• [Directions]: Could you repeat the passage on genome sequencing word for word, between "DNA sequencing costs" and "routine medical care.", inclusive?
[[ Passage open ]]
The National Human Genome Research Institute (NHGRI), part of the National Institutes of Health (NIH), today awarded more than $20 million in grants to develop innovative sequencing technologies inexpensive and efficient enough to sequence a person's DNA as a routine part of biomedical research and health care.

"The ability to comprehensively sequence any person's genome is the type of quantum leap needed to usher in an age of personalized medicine where healthcare providers can use an individual's genetic code to prevent, diagnose, and treat diseases," said Alan E. Guttmacher, M.D., acting director of the National Human Genome Research Institute.

DNA sequencing costs have fallen dramatically over the past decade, fueled in large part by tools, technologies and process improvements developed as part of the successful effort to sequence the human genome. NHGRI subsequently launched programs in 2004 to accelerate the development of sequencing technologies and the rate of reduction of genome sequencing cost. Significant progress has been made towards the goal of producing high quality genome sequence of 3 billion base pairs the amount of DNA found in humans and other mammals for $100,000. Ultimately, NHGRI's vision is to cut the cost of whole-genome sequencing of an individual's genome to $1,000 or less, which will enable sequencing as part of routine medical care.
[[ Passage closed ]]
[[ Listed records open ]]
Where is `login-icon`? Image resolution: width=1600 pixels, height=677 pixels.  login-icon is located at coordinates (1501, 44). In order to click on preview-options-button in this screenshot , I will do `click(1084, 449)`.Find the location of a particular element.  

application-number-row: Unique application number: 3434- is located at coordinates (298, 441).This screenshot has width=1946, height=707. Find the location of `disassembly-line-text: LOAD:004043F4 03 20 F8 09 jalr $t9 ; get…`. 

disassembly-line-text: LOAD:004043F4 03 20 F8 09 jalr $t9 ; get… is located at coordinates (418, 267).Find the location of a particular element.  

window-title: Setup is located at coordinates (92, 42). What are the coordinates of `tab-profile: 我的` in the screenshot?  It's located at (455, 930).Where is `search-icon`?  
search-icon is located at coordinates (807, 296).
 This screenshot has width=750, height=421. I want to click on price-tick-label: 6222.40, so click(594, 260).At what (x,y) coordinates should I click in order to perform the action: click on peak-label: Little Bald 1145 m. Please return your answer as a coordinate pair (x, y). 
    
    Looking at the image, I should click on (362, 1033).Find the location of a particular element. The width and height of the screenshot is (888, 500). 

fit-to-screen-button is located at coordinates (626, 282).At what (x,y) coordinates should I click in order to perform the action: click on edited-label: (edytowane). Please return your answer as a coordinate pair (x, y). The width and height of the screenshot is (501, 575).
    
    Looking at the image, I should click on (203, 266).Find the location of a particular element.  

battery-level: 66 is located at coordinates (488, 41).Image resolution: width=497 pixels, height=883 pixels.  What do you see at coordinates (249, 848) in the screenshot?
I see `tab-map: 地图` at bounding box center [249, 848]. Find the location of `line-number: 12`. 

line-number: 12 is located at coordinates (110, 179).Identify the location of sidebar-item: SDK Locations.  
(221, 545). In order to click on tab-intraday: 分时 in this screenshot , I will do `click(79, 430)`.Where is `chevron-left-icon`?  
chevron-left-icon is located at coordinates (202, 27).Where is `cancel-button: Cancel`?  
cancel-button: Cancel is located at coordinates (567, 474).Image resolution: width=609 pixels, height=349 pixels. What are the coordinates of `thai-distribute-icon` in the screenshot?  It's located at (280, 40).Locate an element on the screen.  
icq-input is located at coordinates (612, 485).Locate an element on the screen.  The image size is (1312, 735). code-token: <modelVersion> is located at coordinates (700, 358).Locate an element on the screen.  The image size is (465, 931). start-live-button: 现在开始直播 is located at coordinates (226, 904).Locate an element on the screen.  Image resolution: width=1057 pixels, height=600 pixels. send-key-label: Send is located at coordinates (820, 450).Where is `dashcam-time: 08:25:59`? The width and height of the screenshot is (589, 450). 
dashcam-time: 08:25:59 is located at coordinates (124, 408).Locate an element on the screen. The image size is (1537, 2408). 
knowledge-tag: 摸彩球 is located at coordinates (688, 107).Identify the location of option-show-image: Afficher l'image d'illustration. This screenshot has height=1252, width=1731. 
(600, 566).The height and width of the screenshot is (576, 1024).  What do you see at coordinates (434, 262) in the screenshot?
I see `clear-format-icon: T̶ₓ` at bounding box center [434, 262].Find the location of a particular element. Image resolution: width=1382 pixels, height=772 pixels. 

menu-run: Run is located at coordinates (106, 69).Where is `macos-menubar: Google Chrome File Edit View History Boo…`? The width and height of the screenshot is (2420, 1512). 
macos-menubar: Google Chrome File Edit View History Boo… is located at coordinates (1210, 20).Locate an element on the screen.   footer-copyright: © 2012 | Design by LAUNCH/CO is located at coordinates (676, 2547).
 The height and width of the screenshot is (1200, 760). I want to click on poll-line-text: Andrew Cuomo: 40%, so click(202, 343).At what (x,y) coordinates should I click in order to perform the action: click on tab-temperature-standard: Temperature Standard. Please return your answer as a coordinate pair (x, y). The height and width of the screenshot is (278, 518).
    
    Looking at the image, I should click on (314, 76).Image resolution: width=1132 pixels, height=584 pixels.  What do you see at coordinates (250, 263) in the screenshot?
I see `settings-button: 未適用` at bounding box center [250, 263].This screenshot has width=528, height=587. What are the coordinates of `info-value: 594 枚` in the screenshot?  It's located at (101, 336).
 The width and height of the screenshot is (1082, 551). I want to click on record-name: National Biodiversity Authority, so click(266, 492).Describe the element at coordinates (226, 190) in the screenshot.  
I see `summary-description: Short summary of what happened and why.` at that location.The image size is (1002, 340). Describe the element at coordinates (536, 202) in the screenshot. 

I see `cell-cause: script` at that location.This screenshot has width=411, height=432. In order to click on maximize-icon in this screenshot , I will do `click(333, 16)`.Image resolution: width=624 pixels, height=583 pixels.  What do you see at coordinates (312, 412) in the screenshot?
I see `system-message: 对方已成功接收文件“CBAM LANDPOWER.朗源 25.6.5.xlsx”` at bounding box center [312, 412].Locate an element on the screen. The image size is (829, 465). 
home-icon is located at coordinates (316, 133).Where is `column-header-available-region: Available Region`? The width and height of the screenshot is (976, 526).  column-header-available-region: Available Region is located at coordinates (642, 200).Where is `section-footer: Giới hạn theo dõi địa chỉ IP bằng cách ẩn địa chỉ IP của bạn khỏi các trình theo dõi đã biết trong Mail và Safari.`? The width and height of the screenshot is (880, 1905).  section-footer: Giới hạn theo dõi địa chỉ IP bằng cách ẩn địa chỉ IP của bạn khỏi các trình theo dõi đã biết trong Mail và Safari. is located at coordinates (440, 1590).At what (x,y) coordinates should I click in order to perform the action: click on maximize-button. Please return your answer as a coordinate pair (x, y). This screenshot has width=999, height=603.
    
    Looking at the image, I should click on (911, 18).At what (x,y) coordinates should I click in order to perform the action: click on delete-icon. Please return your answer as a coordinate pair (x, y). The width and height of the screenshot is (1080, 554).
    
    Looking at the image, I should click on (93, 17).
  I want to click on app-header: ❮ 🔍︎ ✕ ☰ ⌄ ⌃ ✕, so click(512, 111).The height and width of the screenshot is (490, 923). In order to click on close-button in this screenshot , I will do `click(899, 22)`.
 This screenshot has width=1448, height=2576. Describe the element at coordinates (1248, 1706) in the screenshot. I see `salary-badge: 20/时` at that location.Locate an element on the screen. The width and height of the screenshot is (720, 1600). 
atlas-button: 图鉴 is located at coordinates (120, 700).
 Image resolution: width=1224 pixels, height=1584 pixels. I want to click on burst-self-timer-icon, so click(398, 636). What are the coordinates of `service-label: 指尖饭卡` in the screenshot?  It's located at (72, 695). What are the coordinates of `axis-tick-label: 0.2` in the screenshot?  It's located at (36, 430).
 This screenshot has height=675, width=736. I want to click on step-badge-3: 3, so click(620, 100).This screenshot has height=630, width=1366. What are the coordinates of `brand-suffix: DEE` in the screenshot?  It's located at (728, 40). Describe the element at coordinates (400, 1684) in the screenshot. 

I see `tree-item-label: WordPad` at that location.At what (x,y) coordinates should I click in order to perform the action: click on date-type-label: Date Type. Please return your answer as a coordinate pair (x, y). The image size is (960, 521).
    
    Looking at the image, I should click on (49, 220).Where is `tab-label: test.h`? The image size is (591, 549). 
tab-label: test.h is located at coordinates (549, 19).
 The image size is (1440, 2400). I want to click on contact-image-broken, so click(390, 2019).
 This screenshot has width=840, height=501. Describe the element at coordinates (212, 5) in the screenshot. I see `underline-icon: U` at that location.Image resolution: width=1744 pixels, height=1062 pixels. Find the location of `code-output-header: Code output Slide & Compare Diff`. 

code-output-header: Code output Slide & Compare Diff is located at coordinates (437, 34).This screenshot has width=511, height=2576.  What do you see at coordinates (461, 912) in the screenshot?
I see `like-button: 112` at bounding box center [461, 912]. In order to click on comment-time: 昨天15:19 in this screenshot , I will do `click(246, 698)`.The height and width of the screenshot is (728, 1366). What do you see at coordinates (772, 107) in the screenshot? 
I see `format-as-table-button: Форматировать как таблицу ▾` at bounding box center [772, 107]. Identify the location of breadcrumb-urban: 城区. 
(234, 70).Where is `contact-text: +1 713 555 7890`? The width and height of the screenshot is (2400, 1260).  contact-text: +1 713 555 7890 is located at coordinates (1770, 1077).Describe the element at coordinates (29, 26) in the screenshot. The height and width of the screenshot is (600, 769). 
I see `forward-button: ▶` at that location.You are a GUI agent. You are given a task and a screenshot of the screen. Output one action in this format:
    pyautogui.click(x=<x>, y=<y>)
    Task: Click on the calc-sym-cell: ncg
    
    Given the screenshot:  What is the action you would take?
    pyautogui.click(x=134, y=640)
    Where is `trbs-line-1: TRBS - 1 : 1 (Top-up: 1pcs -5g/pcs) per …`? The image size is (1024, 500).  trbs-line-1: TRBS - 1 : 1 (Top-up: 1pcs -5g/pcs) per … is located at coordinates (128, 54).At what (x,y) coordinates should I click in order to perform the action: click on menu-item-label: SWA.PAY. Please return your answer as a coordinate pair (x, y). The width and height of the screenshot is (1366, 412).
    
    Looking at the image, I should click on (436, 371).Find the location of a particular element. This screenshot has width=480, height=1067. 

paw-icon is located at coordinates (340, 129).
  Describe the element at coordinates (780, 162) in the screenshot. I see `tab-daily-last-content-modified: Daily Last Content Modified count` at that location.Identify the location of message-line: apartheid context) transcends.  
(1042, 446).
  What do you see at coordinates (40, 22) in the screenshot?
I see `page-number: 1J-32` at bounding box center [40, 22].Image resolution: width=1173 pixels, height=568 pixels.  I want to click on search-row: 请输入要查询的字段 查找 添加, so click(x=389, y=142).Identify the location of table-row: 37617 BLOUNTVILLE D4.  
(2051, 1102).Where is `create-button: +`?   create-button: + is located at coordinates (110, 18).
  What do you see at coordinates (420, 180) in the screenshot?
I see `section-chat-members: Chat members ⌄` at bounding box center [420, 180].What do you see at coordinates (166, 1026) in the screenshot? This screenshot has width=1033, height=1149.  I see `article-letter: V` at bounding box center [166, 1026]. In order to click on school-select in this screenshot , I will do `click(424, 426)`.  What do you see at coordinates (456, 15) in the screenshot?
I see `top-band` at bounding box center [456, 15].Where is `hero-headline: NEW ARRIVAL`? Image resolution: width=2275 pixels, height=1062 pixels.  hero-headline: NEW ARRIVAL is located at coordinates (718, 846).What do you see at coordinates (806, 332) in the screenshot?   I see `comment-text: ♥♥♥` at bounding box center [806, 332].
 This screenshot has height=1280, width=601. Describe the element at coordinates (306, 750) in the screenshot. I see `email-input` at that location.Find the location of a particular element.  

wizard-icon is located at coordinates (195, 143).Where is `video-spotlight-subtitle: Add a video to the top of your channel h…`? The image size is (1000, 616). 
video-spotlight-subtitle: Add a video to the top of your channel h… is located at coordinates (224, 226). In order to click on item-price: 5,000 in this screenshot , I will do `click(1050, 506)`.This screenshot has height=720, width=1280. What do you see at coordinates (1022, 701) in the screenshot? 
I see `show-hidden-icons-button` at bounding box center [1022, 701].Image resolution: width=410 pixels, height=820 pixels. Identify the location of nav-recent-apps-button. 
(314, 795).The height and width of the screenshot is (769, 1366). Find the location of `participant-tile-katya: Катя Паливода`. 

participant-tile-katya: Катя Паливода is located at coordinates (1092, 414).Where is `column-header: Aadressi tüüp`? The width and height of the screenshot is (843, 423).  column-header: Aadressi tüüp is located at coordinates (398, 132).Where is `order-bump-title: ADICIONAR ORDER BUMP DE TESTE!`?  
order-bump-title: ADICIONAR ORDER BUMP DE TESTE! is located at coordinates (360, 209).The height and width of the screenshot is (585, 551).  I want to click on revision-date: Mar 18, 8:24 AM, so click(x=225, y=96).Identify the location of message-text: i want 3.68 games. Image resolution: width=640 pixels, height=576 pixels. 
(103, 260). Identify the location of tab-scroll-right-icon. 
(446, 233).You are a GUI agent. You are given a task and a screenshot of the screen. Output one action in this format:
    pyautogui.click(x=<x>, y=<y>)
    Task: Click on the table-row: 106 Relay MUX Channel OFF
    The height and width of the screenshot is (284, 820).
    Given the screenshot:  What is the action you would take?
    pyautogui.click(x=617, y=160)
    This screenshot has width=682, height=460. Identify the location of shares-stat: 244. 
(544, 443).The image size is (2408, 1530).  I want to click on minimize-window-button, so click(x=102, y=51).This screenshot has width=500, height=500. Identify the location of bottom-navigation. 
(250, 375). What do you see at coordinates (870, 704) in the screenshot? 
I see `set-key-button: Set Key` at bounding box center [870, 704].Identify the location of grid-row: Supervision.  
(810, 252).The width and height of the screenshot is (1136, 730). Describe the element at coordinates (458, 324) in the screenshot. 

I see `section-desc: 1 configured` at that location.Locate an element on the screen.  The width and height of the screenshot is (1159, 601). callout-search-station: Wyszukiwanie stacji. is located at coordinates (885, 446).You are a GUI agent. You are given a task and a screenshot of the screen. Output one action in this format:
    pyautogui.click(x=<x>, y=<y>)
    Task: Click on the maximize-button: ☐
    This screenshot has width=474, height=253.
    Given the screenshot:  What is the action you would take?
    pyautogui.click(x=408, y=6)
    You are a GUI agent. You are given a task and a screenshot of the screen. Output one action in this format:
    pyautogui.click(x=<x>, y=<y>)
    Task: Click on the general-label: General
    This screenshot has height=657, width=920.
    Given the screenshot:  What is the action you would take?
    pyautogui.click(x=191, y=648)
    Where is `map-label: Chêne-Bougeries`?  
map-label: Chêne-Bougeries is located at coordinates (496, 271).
[[ Listed records closed ]]
• [Solution below]:
DNA sequencing costs have fallen dramatically over the past decade, fueled in large part by tools, technologies and process improvements developed as part of the successful effort to sequence the human genome. NHGRI subsequently launched programs in 2004 to accelerate the development of sequencing technologies and the rate of reduction of genome sequencing cost. Significant progress has been made towards the goal of producing high quality genome sequence of 3 billion base pairs the amount of DNA found in humans and other mammals for $100,000. Ultimately, NHGRI's vision is to cut the cost of whole-genome sequencing of an individual's genome to $1,000 or less, which will enable sequencing as part of routine medical care.